# Exercise description
Copy out the following data line for line, changing nothing.

— start of Entries provided —

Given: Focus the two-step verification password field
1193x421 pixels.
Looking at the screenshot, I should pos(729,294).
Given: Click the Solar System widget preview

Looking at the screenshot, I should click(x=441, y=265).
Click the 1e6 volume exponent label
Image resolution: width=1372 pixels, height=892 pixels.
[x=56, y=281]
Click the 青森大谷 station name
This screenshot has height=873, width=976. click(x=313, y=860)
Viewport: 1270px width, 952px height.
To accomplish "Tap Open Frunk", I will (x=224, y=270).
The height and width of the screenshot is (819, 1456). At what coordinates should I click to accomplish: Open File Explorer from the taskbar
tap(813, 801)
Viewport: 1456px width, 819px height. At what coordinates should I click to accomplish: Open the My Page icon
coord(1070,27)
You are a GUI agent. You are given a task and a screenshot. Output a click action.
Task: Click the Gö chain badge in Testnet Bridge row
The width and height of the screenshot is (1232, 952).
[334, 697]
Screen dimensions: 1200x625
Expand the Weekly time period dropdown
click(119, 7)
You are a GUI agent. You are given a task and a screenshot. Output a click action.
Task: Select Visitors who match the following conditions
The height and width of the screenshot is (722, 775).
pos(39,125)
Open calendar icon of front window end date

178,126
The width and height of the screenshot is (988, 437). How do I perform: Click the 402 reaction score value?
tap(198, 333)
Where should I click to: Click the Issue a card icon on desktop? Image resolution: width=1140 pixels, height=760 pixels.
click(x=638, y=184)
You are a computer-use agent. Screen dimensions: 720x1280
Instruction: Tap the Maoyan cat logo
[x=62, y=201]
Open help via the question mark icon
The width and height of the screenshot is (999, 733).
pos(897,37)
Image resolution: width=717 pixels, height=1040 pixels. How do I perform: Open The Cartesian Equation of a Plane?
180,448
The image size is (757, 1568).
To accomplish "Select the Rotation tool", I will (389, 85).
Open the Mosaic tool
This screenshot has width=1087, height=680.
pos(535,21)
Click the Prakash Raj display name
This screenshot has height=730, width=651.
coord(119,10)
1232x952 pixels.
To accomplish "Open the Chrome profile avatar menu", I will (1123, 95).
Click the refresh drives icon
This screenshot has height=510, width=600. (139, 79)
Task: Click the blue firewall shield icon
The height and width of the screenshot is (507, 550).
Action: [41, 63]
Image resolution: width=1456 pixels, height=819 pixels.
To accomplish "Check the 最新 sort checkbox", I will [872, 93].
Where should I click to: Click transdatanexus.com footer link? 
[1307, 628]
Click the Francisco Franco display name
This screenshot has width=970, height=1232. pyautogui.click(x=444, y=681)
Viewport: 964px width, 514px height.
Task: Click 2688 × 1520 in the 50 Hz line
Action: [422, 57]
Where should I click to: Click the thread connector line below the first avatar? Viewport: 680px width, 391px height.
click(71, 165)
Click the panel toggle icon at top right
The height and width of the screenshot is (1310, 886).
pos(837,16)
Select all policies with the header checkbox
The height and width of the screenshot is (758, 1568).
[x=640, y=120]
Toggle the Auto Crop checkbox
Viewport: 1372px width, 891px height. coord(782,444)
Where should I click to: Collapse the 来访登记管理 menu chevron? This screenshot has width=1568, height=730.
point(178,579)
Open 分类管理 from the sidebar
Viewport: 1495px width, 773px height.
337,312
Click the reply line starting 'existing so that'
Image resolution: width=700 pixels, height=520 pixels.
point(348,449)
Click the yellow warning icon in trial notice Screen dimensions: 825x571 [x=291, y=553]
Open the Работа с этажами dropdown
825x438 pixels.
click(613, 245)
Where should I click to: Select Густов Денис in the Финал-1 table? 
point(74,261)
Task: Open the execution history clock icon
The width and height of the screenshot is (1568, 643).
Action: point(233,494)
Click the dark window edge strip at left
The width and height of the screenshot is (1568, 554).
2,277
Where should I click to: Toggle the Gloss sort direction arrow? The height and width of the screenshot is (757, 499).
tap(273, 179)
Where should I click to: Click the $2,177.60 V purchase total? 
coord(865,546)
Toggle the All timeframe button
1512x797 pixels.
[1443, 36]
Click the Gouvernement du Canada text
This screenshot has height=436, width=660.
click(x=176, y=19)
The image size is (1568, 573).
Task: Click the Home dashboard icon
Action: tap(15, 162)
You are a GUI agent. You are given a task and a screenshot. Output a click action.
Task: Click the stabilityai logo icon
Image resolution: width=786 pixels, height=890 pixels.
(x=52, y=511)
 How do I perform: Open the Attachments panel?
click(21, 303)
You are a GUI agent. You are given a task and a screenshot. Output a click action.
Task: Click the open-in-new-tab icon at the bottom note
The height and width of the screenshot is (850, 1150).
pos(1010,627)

— end of Entries provided —

# Written reply
Given: Focus the two-step verification password field
1193x421 pixels.
Looking at the screenshot, I should pos(729,294).
Given: Click the Solar System widget preview

Looking at the screenshot, I should click(x=441, y=265).
Click the 1e6 volume exponent label
Image resolution: width=1372 pixels, height=892 pixels.
[x=56, y=281]
Click the 青森大谷 station name
This screenshot has height=873, width=976. click(x=313, y=860)
Viewport: 1270px width, 952px height.
To accomplish "Tap Open Frunk", I will (x=224, y=270).
The height and width of the screenshot is (819, 1456). At what coordinates should I click to accomplish: Open File Explorer from the taskbar
tap(813, 801)
Viewport: 1456px width, 819px height. At what coordinates should I click to accomplish: Open the My Page icon
coord(1070,27)
You are a GUI agent. You are given a task and a screenshot. Output a click action.
Task: Click the Gö chain badge in Testnet Bridge row
The width and height of the screenshot is (1232, 952).
[334, 697]
Screen dimensions: 1200x625
Expand the Weekly time period dropdown
click(119, 7)
You are a GUI agent. You are given a task and a screenshot. Output a click action.
Task: Select Visitors who match the following conditions
The height and width of the screenshot is (722, 775).
pos(39,125)
Open calendar icon of front window end date

178,126
The width and height of the screenshot is (988, 437). How do I perform: Click the 402 reaction score value?
tap(198, 333)
Where should I click to: Click the Issue a card icon on desktop? Image resolution: width=1140 pixels, height=760 pixels.
click(x=638, y=184)
You are a computer-use agent. Screen dimensions: 720x1280
Instruction: Tap the Maoyan cat logo
[x=62, y=201]
Open help via the question mark icon
The width and height of the screenshot is (999, 733).
pos(897,37)
Image resolution: width=717 pixels, height=1040 pixels. How do I perform: Open The Cartesian Equation of a Plane?
180,448
The image size is (757, 1568).
To accomplish "Select the Rotation tool", I will (389, 85).
Open the Mosaic tool
This screenshot has width=1087, height=680.
pos(535,21)
Click the Prakash Raj display name
This screenshot has height=730, width=651.
coord(119,10)
1232x952 pixels.
To accomplish "Open the Chrome profile avatar menu", I will (1123, 95).
Click the refresh drives icon
This screenshot has height=510, width=600. (139, 79)
Task: Click the blue firewall shield icon
The height and width of the screenshot is (507, 550).
Action: [41, 63]
Image resolution: width=1456 pixels, height=819 pixels.
To accomplish "Check the 最新 sort checkbox", I will [872, 93].
Where should I click to: Click transdatanexus.com footer link? 
[1307, 628]
Click the Francisco Franco display name
This screenshot has width=970, height=1232. pyautogui.click(x=444, y=681)
Viewport: 964px width, 514px height.
Task: Click 2688 × 1520 in the 50 Hz line
Action: [422, 57]
Where should I click to: Click the thread connector line below the first avatar? Viewport: 680px width, 391px height.
click(71, 165)
Click the panel toggle icon at top right
The height and width of the screenshot is (1310, 886).
pos(837,16)
Select all policies with the header checkbox
The height and width of the screenshot is (758, 1568).
[x=640, y=120]
Toggle the Auto Crop checkbox
Viewport: 1372px width, 891px height. coord(782,444)
Where should I click to: Collapse the 来访登记管理 menu chevron? This screenshot has width=1568, height=730.
point(178,579)
Open 分类管理 from the sidebar
Viewport: 1495px width, 773px height.
337,312
Click the reply line starting 'existing so that'
Image resolution: width=700 pixels, height=520 pixels.
point(348,449)
Click the yellow warning icon in trial notice Screen dimensions: 825x571 [x=291, y=553]
Open the Работа с этажами dropdown
825x438 pixels.
click(613, 245)
Where should I click to: Select Густов Денис in the Финал-1 table? 
point(74,261)
Task: Open the execution history clock icon
The width and height of the screenshot is (1568, 643).
Action: point(233,494)
Click the dark window edge strip at left
The width and height of the screenshot is (1568, 554).
2,277
Where should I click to: Toggle the Gloss sort direction arrow? The height and width of the screenshot is (757, 499).
tap(273, 179)
Where should I click to: Click the $2,177.60 V purchase total? 
coord(865,546)
Toggle the All timeframe button
1512x797 pixels.
[1443, 36]
Click the Gouvernement du Canada text
This screenshot has height=436, width=660.
click(x=176, y=19)
The image size is (1568, 573).
Task: Click the Home dashboard icon
Action: tap(15, 162)
You are a GUI agent. You are given a task and a screenshot. Output a click action.
Task: Click the stabilityai logo icon
Image resolution: width=786 pixels, height=890 pixels.
(x=52, y=511)
 How do I perform: Open the Attachments panel?
click(21, 303)
You are a GUI agent. You are given a task and a screenshot. Output a click action.
Task: Click the open-in-new-tab icon at the bottom note
The height and width of the screenshot is (850, 1150).
pos(1010,627)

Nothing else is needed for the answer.